Automated Pipelines for Training, Validation, and Serving ML Models

This documentation provides an overview of the automated pipeline for training, validation, and serving ML models. In this project, the weatherHistory dataset was used, and you can find the dataset through this link. -> Kaggle

The pipeline includes the following phases:

Dataset Selection and ML Model Development

Implement a pipeline for training and validation of an ML model using frameworks like RandomForest or TensorFlow.
Select and store the best model based on a chosen metric. (Accuracy)

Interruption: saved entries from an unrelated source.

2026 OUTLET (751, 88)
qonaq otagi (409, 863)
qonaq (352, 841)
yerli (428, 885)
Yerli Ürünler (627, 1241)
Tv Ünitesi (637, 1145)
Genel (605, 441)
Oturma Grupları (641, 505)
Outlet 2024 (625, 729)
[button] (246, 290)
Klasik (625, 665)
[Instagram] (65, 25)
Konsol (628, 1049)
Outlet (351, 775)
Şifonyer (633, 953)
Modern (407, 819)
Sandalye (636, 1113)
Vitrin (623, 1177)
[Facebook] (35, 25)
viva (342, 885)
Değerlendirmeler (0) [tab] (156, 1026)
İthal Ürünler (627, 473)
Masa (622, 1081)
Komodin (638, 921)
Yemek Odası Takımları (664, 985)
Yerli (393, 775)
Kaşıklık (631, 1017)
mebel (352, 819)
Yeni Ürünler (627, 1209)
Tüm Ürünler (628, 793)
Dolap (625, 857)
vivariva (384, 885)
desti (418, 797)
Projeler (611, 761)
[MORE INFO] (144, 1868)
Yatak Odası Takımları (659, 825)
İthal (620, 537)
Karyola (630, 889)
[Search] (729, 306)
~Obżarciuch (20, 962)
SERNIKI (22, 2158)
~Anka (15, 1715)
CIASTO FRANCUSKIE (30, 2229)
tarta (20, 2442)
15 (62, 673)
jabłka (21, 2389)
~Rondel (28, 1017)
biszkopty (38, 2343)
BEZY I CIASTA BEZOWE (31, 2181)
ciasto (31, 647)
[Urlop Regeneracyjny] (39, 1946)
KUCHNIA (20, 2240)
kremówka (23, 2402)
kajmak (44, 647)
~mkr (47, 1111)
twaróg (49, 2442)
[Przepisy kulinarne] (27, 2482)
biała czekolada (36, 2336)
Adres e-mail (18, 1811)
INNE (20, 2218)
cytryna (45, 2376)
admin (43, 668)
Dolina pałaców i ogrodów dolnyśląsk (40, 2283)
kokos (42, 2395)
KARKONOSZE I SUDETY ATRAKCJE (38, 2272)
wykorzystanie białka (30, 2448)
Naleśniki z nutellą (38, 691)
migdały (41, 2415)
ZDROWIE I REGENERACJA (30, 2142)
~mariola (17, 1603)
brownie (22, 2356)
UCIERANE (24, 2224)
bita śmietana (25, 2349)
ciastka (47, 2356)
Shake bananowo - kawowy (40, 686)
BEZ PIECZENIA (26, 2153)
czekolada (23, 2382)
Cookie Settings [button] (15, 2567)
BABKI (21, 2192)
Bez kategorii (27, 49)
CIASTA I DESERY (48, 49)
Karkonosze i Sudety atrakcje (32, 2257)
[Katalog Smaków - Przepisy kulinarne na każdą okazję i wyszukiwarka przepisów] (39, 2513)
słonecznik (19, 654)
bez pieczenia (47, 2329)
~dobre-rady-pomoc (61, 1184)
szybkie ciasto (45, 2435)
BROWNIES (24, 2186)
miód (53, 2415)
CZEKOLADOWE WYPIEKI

REST API Development and Containerization

Implement a REST API using FastAPI to serve the trained ML model.
Containerize the application using a Dockerfile.

Automated Build and Push of Docker Image

Create a GitHub workflow action that builds the Docker image at each pull request.
Push the Docker image to a container registry to Docker Hub.

Manifest File for Kubernetes Deployment

Create a manifest file (deployment.yaml, service.yaml) to deploy the application on a Kubernetes cluster.
Include specifications for the deployment and service of the application.
Apply the manifest file using kubectl to deploy the application.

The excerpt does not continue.